PROMPT:
Each entry has to be given again in its exact wording, and no picture may appear in the result.
DATASET EXCERPTS START
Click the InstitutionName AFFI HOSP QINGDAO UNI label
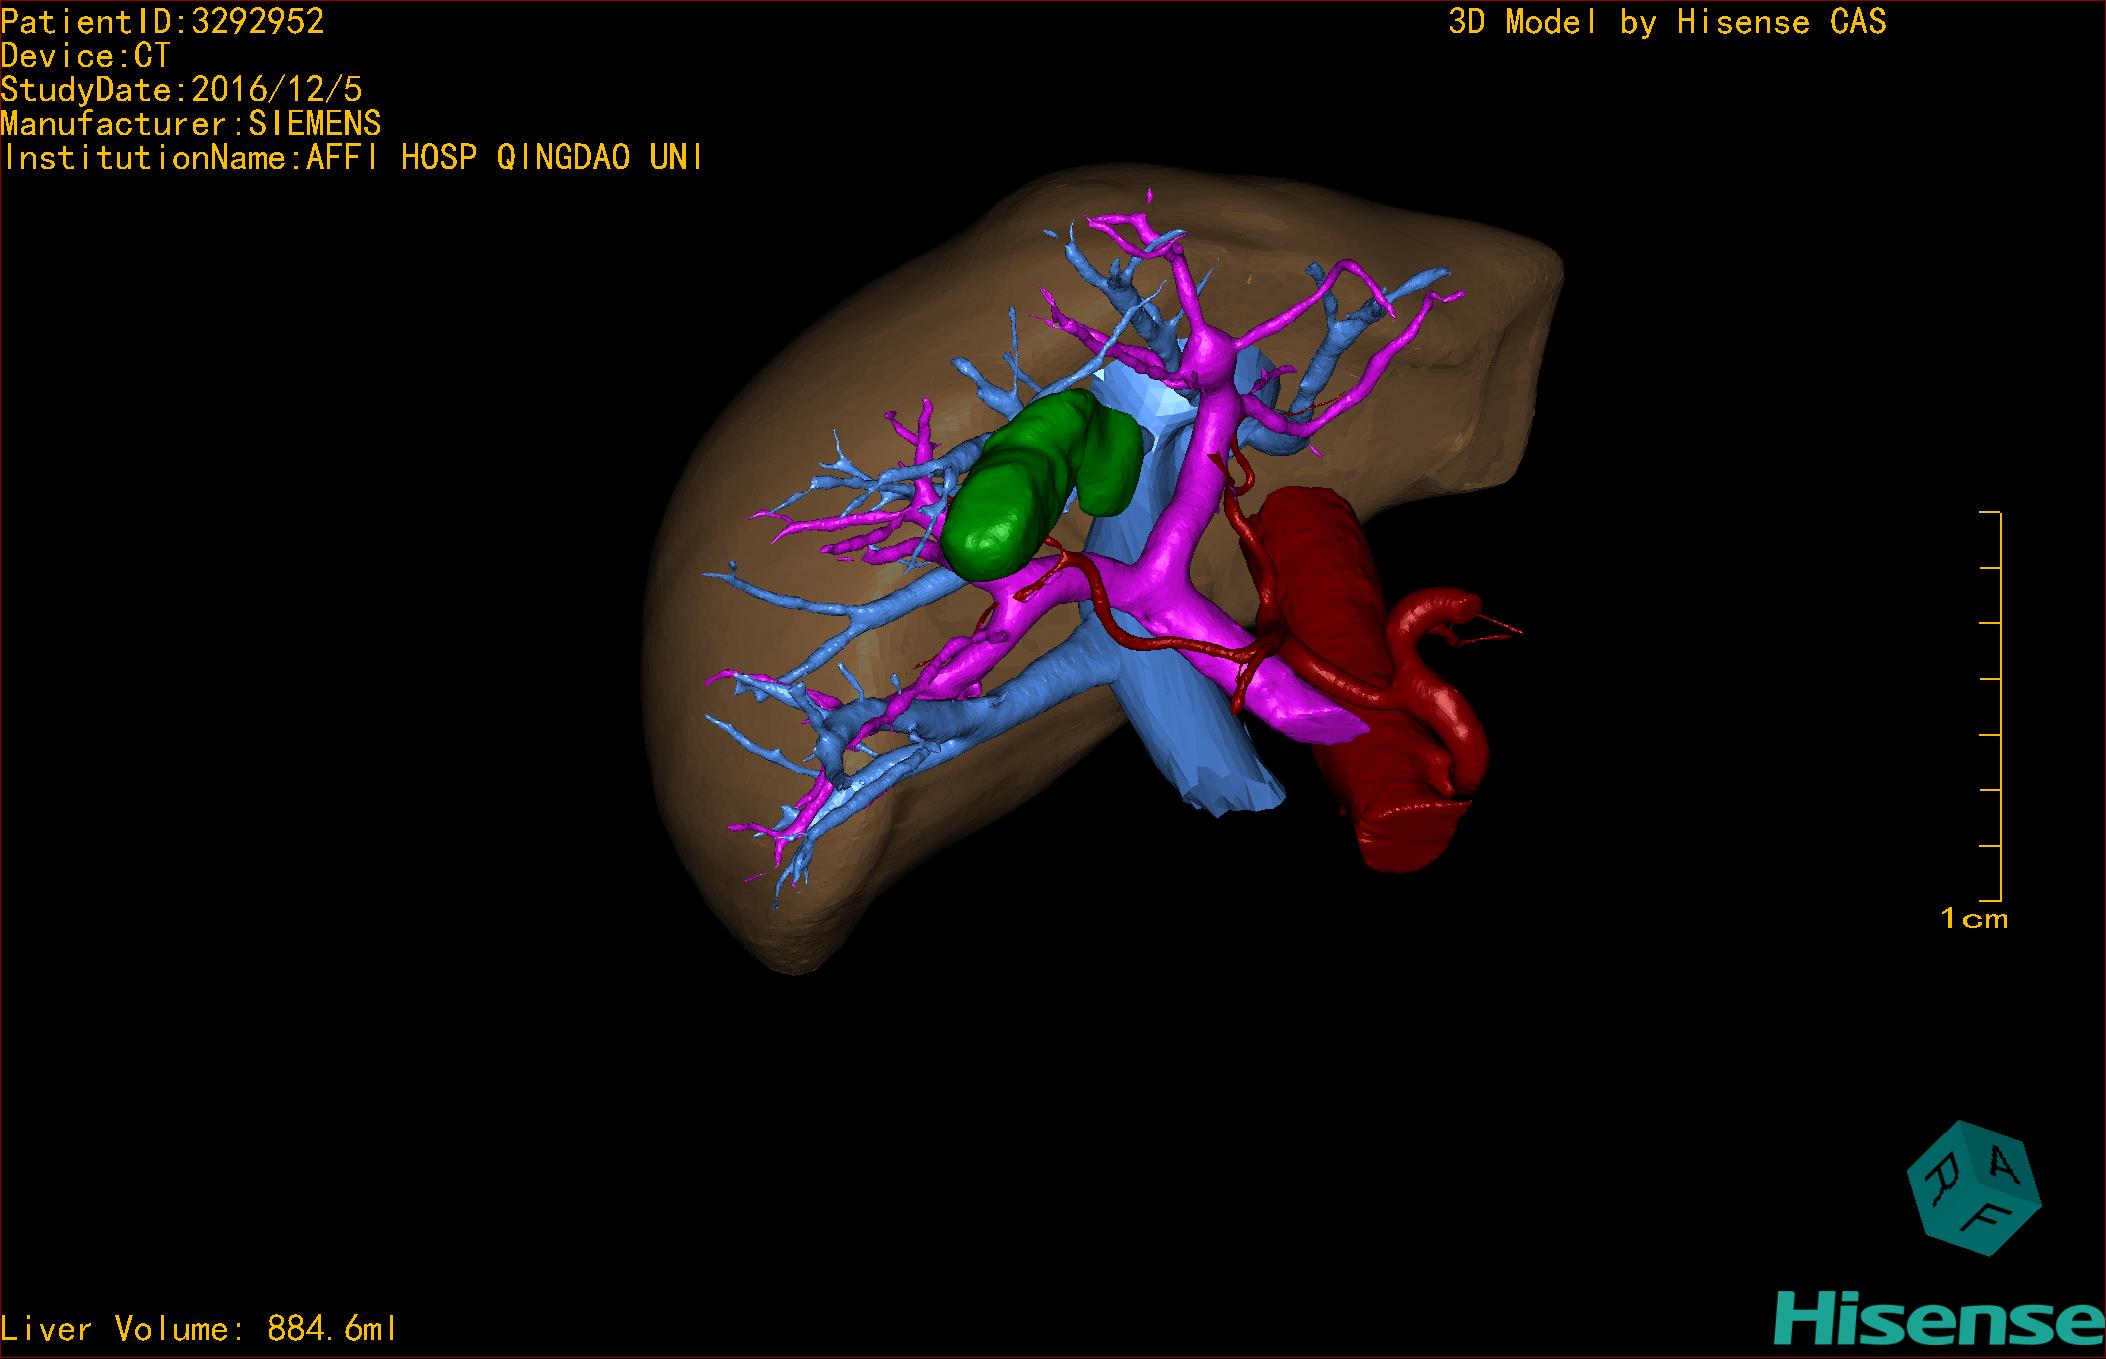tap(352, 157)
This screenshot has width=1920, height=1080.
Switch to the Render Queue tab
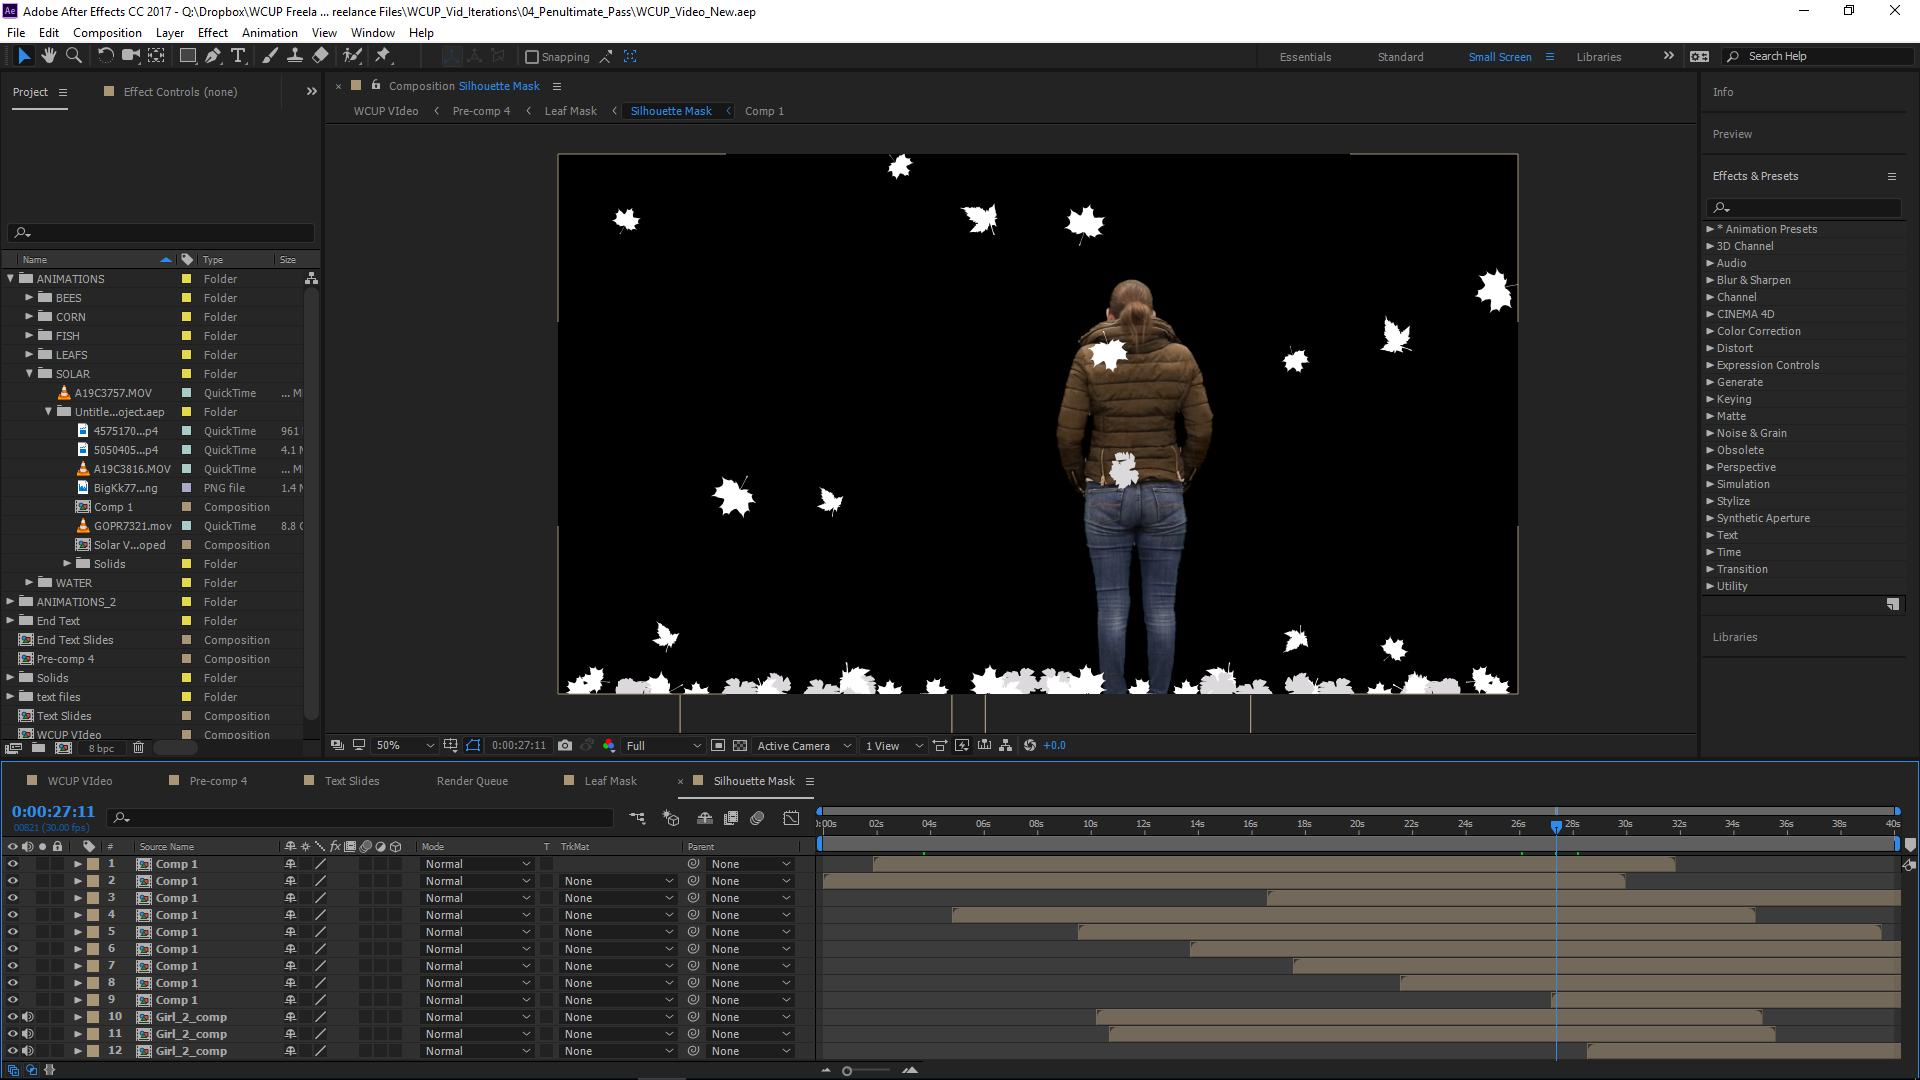coord(472,781)
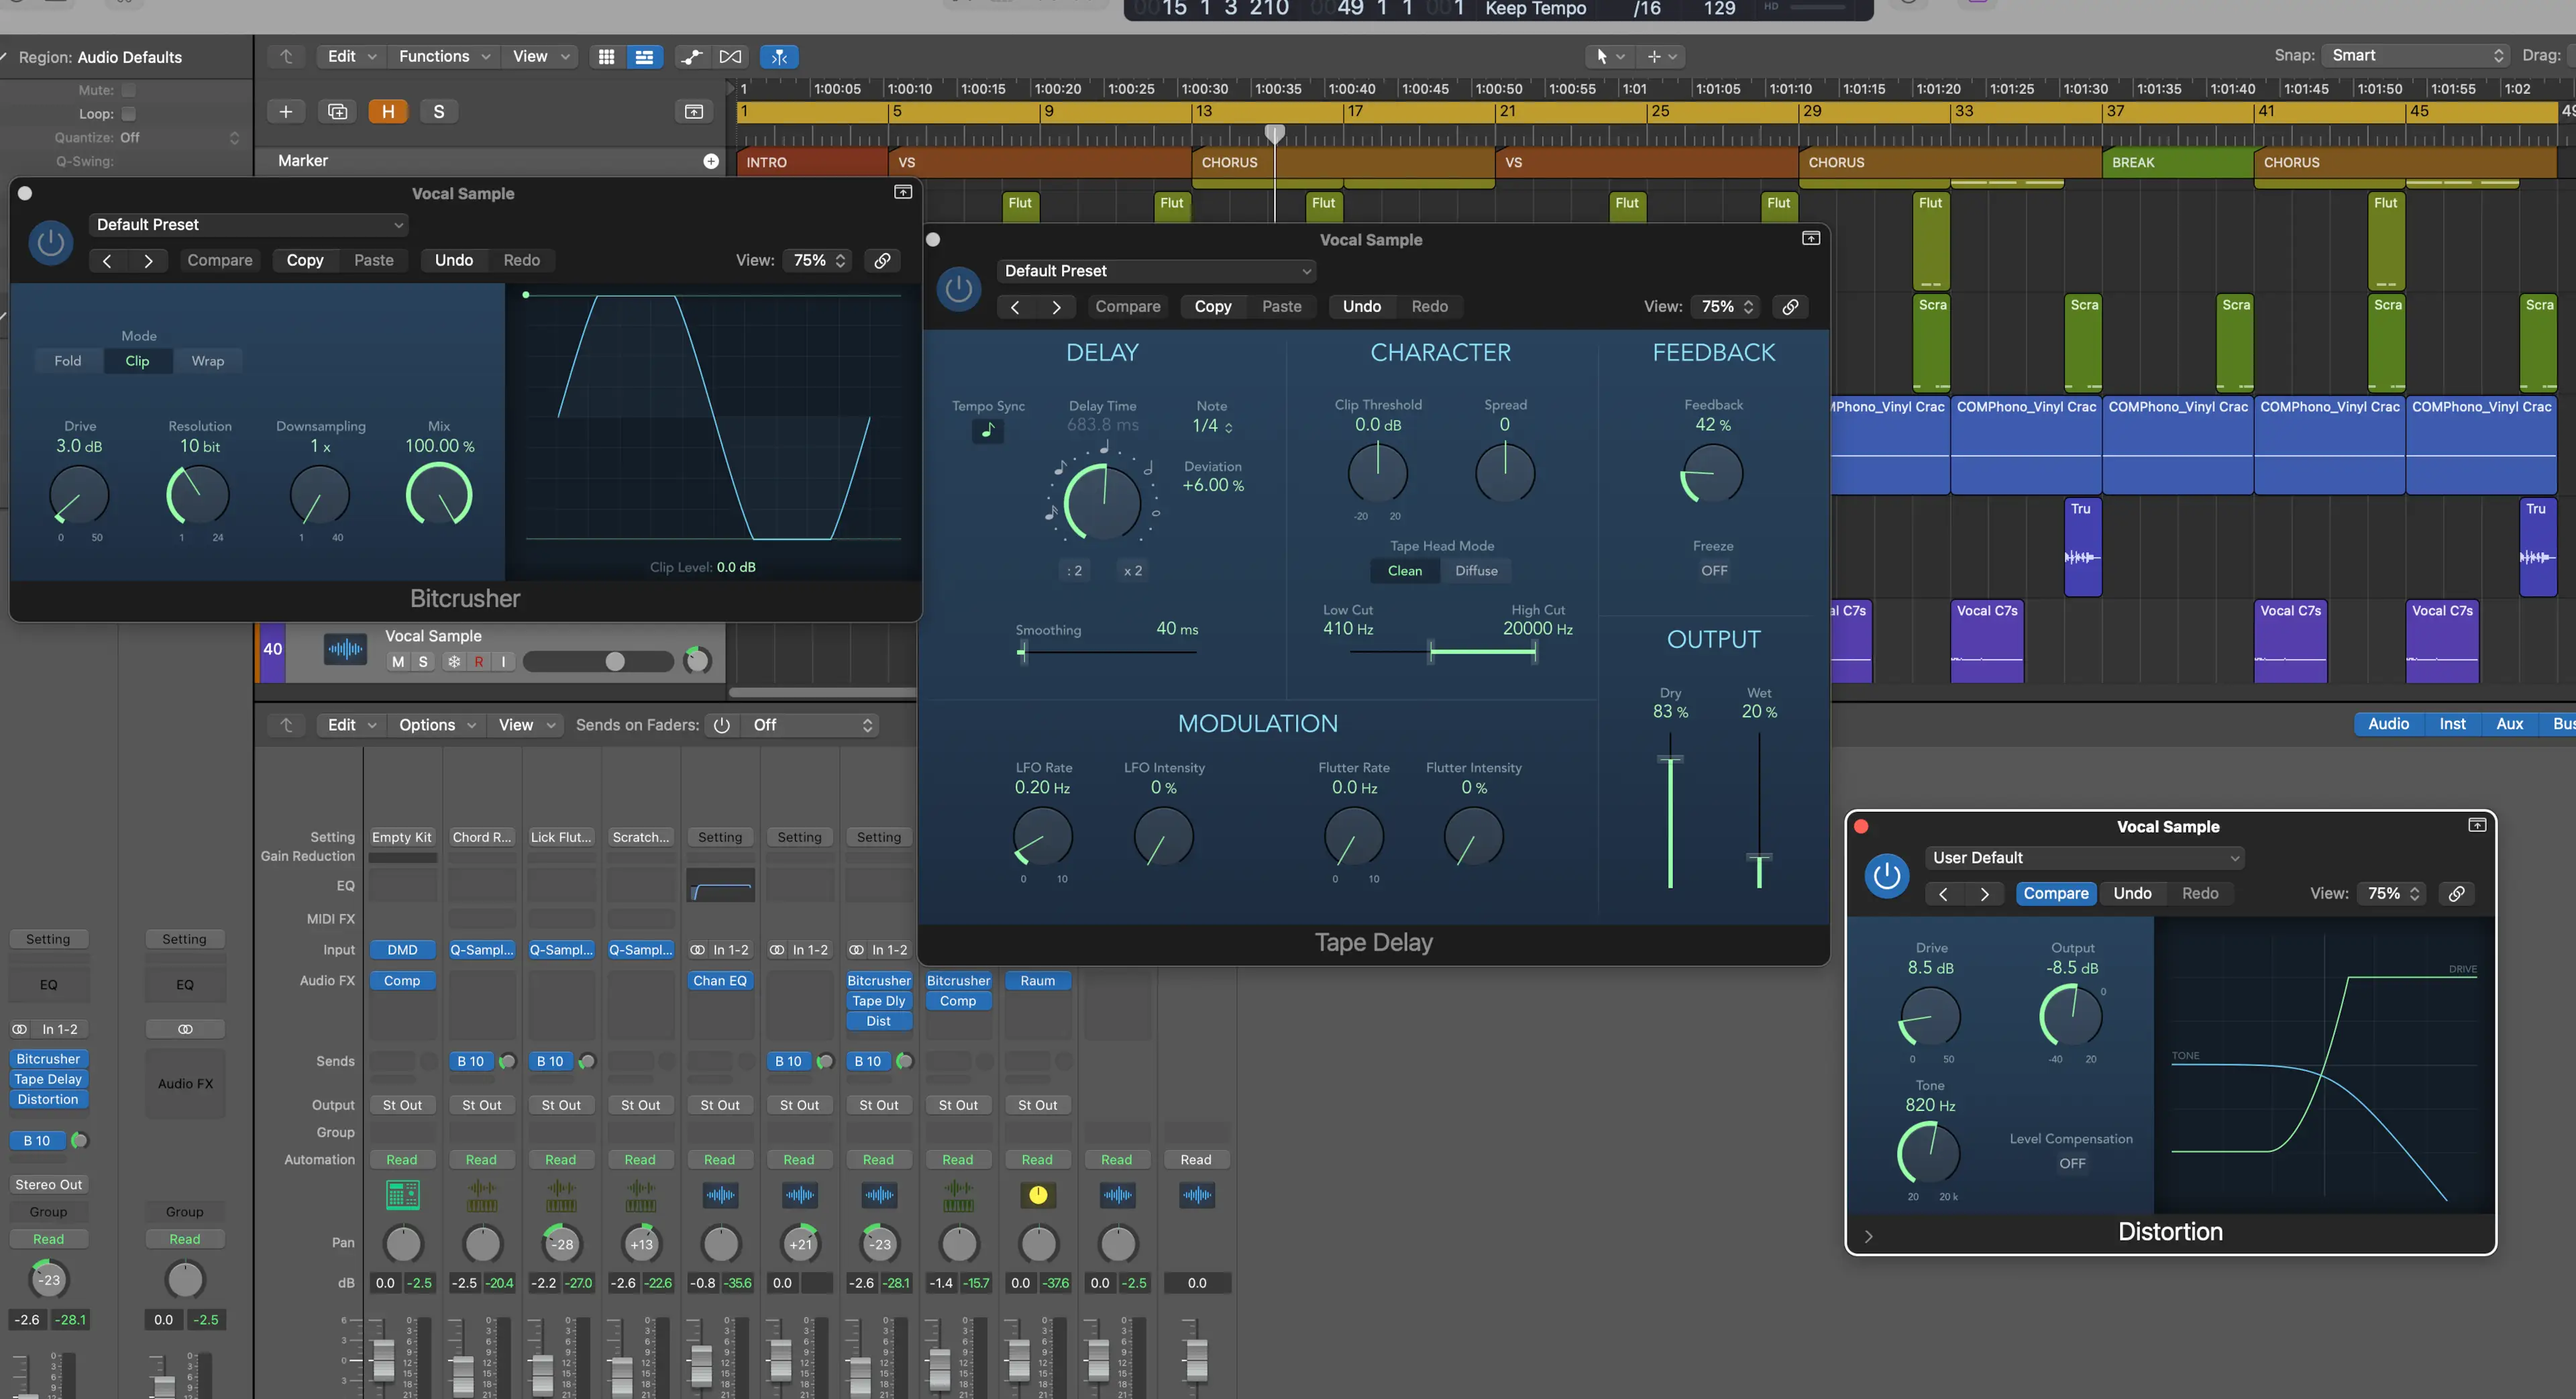The image size is (2576, 1399).
Task: Click the duplicate track icon
Action: [x=337, y=112]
DATASET EXCERPTS END
TASK RESULT:
Click the InstitutionName AFFI HOSP QINGDAO UNI label
tap(352, 157)
This screenshot has width=1920, height=1080.
Switch to the Render Queue tab
coord(472,781)
The image size is (2576, 1399).
Task: Click the duplicate track icon
Action: [x=337, y=112]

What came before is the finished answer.